» **Exercise goal**: Please lay out the records from the line containing "Click the 分享 share button" down to the line containing "(x=115, y=73)", both included, as a JSON list of strings with one string per line. Omit blank lines and leave the pictures out.

(Entries from a dataset)

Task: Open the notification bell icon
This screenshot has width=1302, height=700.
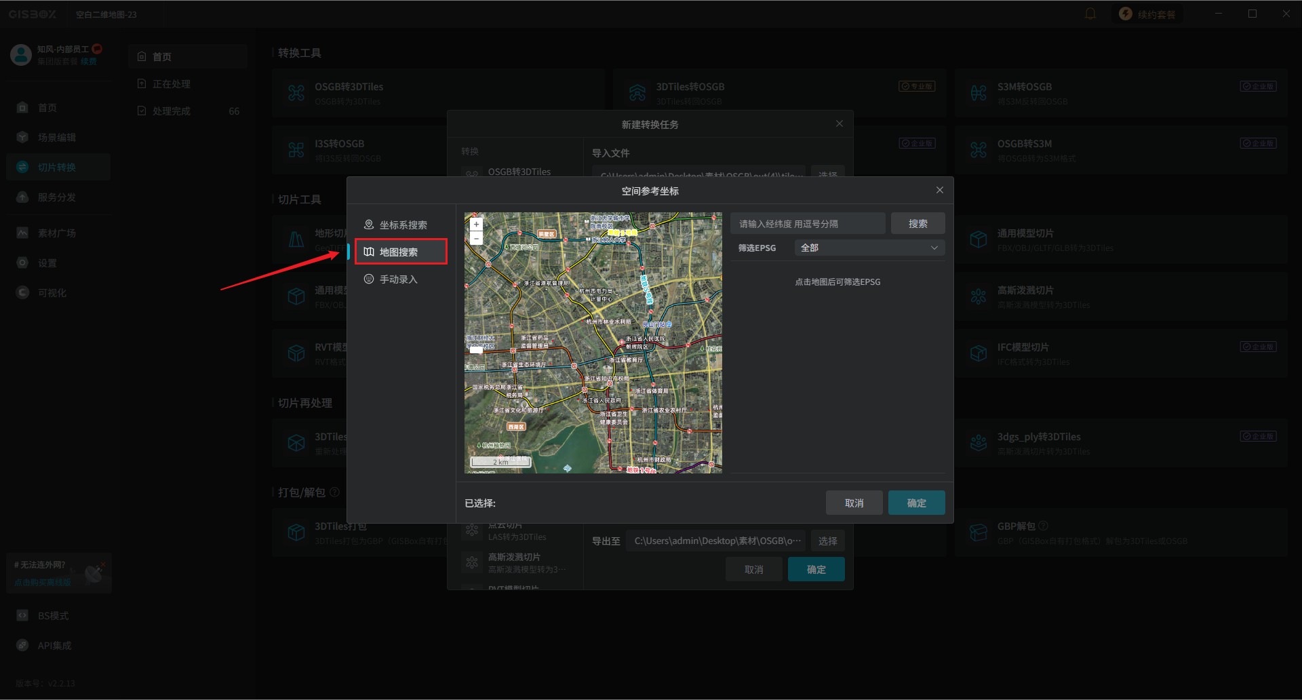Action: click(x=1090, y=14)
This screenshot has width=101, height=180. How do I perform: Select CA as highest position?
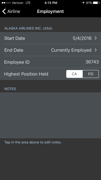[x=74, y=74]
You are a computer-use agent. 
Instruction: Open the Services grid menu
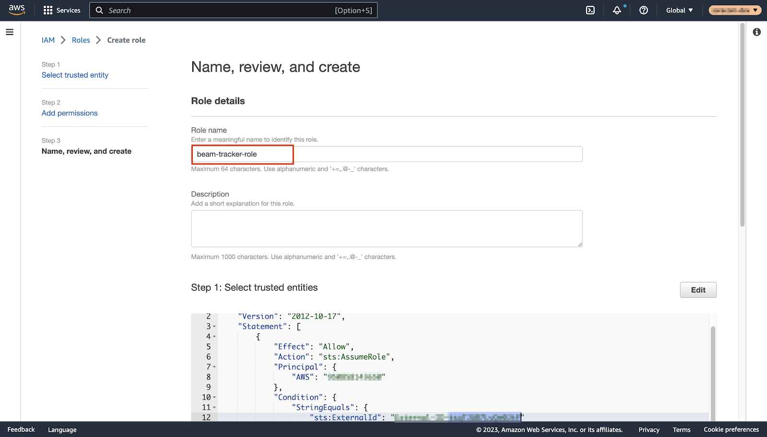62,10
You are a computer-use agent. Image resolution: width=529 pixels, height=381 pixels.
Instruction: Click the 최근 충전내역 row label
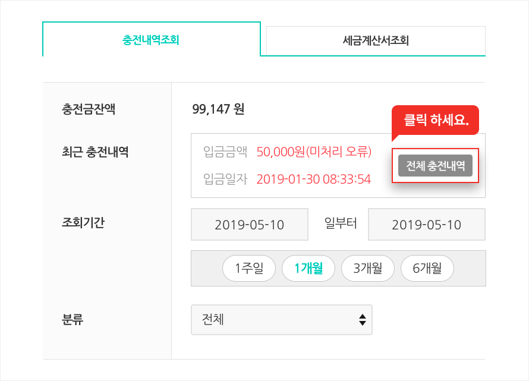tap(95, 152)
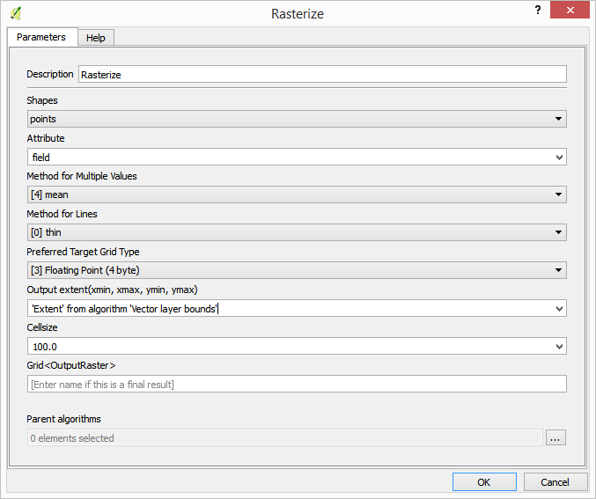Viewport: 596px width, 499px height.
Task: Open parent algorithms browse ellipsis button
Action: click(555, 437)
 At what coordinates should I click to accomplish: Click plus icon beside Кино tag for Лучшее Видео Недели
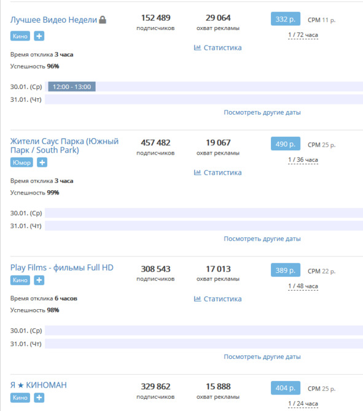[x=39, y=36]
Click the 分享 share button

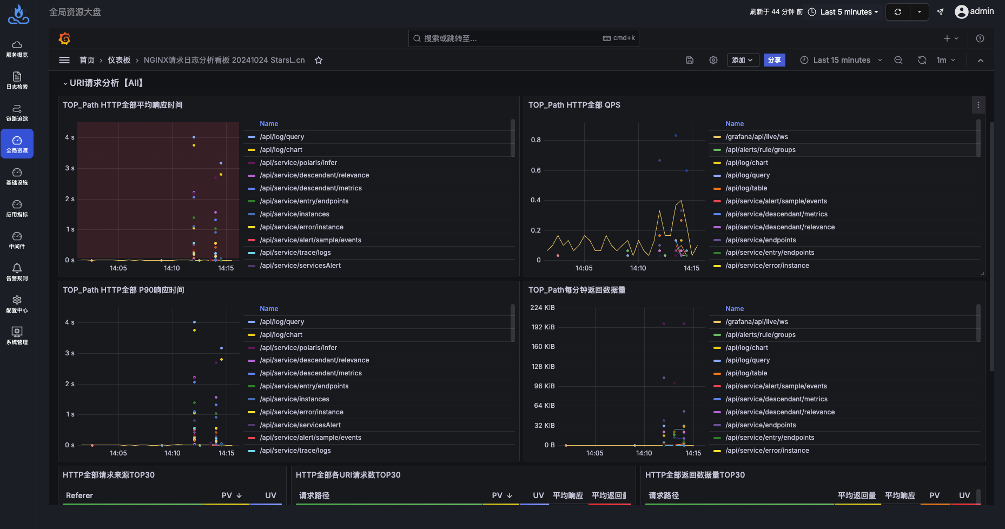[x=774, y=60]
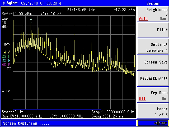Viewport: 169px width, 127px height.
Task: Switch Brightness to Man mode
Action: (163, 19)
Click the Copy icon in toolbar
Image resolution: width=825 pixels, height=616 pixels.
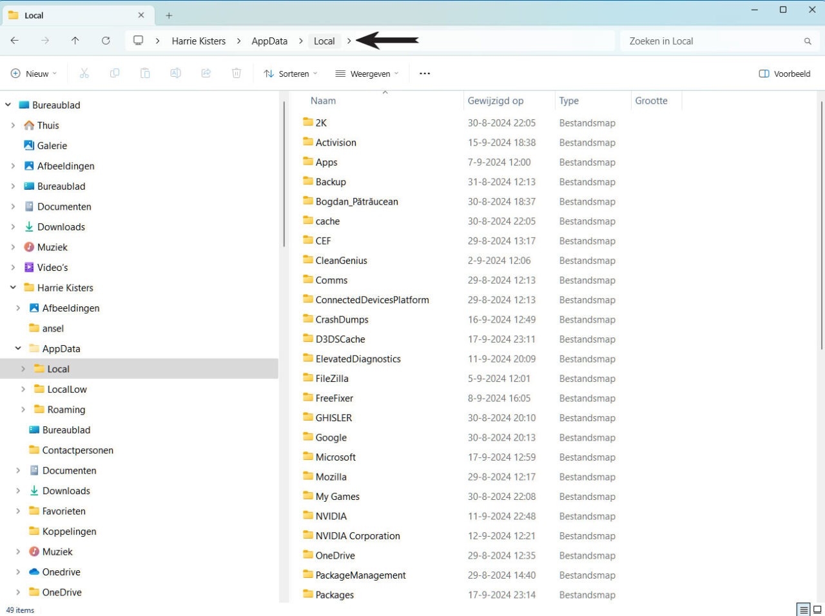(x=115, y=73)
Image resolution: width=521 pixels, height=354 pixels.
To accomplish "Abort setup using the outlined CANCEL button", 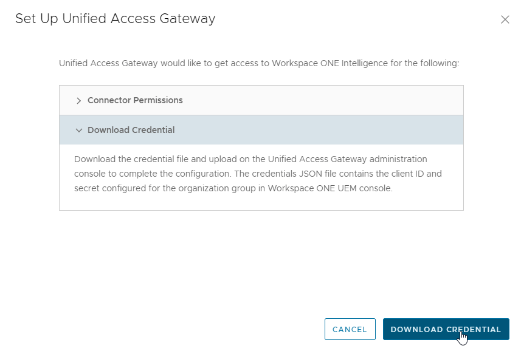I will pos(350,329).
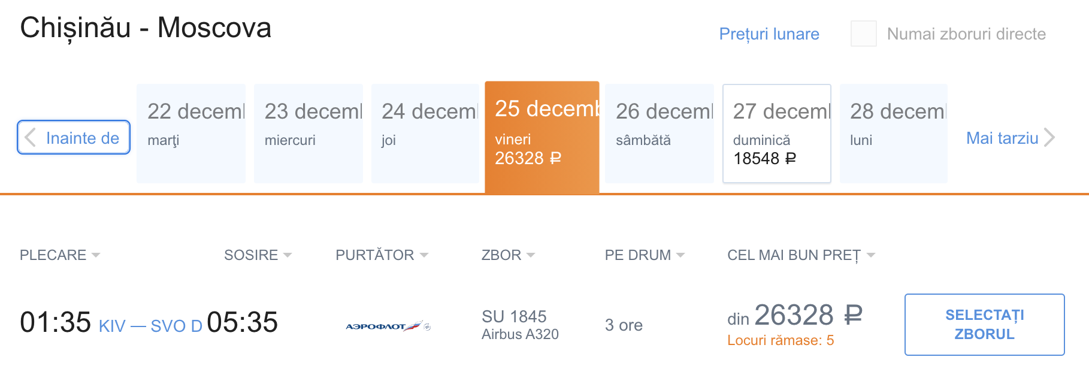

» **Exercise response**:
[
  "Click the 分享 share button",
  "[x=774, y=60]",
  "Viewport: 169px width, 127px height.",
  "Task: Switch Brightness to Man mode",
  "Action: (163, 19)",
  "Click the Copy icon in toolbar",
  "Image resolution: width=825 pixels, height=616 pixels.",
  "(x=115, y=73)"
]